* **PROVIDED TEXT**
It's a complete mystery how penguins avoid getting the bends. The birds, which take a lung-full of air before leaving the surface, not only face an increased risk of decompression sickness but have to battle against increased buoyancy too. Katsufumi Sato wanted to know how they manage to plumb the depths against these odds. After recording over 1000 penguin dives, he has collected evidence that the animals `brake' during the final stages of ascent, which could protect them from decompression sickness (p. 1189). They also appear to adjust the size of their last breath, so they're carrying just enough air to last until their return to the surface.

Measuring a diving bird's acceleration pattern as it swims through the water can tell you a lot about how hard the bird is working. The bird accelerates and decelerates with every wing beat. Sato realised that if he measured the acceleration profile he would have a record of the lift, drag and buoyancy forces acting on the penguin throughout the dive, as well as recording when the penguin flapped its wings to swim. Combining this information with knowledge about the bird's depth and speed, the Japanese team realised that they could estimate how much air a diving bird was carrying as it returned to the surface.

* **GIVEN ENTRIES**
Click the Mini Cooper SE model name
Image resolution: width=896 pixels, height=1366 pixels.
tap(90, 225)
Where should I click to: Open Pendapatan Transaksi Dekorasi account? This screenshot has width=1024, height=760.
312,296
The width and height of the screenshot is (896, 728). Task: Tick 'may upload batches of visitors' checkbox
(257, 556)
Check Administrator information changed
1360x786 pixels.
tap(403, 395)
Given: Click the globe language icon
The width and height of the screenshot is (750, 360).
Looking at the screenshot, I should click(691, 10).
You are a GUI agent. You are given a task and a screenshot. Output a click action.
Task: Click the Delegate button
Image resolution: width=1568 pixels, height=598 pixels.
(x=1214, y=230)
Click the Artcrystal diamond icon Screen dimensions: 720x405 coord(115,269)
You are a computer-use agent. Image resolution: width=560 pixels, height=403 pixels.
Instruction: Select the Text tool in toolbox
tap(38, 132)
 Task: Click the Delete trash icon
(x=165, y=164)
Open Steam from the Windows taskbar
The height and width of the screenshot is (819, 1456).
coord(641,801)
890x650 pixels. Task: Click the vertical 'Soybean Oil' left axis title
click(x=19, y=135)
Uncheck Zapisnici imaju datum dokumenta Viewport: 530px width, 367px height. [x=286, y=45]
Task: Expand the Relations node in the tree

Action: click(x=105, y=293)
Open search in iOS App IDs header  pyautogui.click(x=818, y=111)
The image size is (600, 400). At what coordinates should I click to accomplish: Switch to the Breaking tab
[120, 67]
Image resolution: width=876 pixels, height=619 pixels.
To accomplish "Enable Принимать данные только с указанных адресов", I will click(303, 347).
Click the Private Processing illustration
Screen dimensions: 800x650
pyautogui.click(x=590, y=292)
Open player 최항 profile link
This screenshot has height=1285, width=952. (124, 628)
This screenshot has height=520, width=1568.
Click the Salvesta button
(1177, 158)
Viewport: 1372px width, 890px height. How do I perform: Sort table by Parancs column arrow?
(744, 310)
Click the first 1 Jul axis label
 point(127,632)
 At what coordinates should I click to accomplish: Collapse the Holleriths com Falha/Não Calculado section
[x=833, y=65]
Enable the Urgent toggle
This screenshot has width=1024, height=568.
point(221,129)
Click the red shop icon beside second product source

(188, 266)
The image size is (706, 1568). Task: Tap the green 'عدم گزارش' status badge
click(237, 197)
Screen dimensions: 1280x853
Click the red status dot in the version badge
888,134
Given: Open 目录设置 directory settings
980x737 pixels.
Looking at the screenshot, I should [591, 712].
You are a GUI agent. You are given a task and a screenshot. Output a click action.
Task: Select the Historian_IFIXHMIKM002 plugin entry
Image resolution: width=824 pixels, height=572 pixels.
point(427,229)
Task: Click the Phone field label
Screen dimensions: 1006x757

* **TASK ITEM**
Answer these questions from the text on penguin diving:
1. How many penguin dives did Sato record?
2. What do the penguins appear to do during the final stages of ascent?
3. What does a diving bird do with every wing beat?

* **RESPONSE TO THE TASK**
1. Over 1000.
2. They brake.
3. It accelerates and decelerates.